## AIM OF THE TASK
Copy the lines of the listing below word for word, starting at the line that contains "Enable the Hold time points checkbox" and continuing through the last line of the listing.

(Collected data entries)
-=-=-=-=-
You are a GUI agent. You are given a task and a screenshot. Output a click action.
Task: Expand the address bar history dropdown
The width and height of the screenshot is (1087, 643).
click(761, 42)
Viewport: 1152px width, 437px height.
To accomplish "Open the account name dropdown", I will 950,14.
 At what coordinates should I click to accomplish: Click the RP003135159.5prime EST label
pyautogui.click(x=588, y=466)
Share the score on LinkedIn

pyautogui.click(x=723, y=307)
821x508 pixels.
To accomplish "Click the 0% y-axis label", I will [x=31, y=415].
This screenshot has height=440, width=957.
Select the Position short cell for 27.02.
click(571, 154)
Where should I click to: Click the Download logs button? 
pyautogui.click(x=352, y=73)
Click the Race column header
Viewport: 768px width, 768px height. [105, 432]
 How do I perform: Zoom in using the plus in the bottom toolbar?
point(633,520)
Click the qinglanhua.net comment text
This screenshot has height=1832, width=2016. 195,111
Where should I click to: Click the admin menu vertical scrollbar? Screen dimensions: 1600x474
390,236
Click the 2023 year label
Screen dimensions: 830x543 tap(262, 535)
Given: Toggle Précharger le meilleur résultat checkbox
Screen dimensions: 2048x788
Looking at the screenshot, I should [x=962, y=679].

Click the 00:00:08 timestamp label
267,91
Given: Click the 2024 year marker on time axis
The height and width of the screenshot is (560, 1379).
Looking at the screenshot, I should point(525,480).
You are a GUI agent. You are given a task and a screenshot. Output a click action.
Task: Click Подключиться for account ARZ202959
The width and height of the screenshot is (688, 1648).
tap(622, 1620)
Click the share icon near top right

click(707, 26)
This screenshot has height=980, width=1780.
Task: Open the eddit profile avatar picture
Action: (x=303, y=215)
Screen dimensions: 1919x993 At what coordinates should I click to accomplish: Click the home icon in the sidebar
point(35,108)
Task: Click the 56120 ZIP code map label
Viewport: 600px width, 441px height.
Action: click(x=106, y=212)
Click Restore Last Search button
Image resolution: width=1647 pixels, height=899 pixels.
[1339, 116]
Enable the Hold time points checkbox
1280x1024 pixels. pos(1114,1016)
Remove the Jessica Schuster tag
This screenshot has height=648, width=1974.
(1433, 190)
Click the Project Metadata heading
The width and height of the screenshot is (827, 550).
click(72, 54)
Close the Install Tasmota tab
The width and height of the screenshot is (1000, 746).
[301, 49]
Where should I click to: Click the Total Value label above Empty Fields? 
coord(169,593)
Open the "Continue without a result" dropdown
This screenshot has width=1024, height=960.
-=-=-=-=-
## WRITTEN RESPONSE
Enable the Hold time points checkbox
1280x1024 pixels. pos(1114,1016)
Remove the Jessica Schuster tag
This screenshot has height=648, width=1974.
(1433, 190)
Click the Project Metadata heading
The width and height of the screenshot is (827, 550).
click(72, 54)
Close the Install Tasmota tab
The width and height of the screenshot is (1000, 746).
[301, 49]
Where should I click to: Click the Total Value label above Empty Fields? 
coord(169,593)
Open the "Continue without a result" dropdown
This screenshot has width=1024, height=960.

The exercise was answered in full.